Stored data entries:
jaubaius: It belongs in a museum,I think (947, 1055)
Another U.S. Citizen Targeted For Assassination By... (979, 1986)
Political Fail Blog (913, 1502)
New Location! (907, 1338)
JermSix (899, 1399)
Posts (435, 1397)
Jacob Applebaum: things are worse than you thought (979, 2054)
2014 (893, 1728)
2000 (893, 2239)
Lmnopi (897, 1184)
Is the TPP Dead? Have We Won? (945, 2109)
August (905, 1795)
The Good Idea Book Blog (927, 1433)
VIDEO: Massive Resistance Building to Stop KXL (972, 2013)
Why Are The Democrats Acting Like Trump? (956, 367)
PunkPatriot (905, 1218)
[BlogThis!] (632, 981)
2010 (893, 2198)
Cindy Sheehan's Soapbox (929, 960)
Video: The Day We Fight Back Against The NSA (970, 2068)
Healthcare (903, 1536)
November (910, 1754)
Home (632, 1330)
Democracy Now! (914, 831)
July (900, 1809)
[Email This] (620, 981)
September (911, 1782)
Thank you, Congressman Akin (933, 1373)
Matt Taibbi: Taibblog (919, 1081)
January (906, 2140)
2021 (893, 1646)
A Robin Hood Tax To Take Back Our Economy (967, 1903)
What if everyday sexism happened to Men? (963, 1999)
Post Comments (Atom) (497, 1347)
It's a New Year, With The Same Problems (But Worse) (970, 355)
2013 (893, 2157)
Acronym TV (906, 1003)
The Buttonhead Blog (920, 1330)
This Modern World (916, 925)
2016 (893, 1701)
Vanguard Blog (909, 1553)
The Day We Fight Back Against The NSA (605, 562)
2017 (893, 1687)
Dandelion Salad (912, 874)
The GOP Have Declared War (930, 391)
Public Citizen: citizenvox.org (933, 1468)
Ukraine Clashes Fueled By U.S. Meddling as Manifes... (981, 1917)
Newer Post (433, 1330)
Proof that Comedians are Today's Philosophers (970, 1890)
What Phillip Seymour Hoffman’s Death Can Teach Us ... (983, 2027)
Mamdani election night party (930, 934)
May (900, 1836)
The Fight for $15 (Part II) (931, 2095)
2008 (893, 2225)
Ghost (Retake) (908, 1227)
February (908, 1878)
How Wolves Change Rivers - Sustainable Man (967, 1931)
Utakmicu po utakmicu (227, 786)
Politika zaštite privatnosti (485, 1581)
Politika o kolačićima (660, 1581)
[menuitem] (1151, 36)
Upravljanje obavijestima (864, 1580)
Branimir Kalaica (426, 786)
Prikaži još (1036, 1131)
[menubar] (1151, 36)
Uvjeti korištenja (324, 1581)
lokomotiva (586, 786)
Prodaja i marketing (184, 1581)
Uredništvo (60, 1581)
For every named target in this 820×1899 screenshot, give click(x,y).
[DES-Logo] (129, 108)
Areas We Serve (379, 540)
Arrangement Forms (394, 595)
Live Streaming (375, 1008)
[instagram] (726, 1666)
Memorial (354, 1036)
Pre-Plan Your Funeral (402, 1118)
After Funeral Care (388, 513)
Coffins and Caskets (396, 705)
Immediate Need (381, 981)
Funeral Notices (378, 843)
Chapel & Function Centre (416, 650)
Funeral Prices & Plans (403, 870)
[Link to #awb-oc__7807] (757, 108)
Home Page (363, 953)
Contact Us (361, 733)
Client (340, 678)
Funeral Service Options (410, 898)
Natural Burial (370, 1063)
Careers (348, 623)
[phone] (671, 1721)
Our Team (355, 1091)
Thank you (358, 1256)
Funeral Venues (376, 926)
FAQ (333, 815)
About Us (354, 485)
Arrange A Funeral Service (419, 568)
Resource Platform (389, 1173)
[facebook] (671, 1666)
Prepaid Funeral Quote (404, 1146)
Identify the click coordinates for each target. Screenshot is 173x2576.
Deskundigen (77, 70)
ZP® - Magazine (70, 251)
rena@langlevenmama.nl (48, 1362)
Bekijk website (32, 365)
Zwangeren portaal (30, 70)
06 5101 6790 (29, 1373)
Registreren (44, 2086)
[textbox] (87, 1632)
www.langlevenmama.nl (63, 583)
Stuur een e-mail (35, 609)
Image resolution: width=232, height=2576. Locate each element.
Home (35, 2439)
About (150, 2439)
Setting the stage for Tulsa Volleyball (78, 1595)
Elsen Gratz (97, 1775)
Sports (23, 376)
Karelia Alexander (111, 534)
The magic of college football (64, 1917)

▶ **Required action**
In the data above, which lines have "Funeral"? Report each of them.

▶ **Task answer**
Pre-Plan Your Funeral (402, 1118)
After Funeral Care (388, 513)
Funeral Notices (378, 843)
Funeral Prices & Plans (403, 870)
Funeral Service Options (410, 898)
Funeral Venues (376, 926)
Arrange A Funeral Service (419, 568)
Prepaid Funeral Quote (404, 1146)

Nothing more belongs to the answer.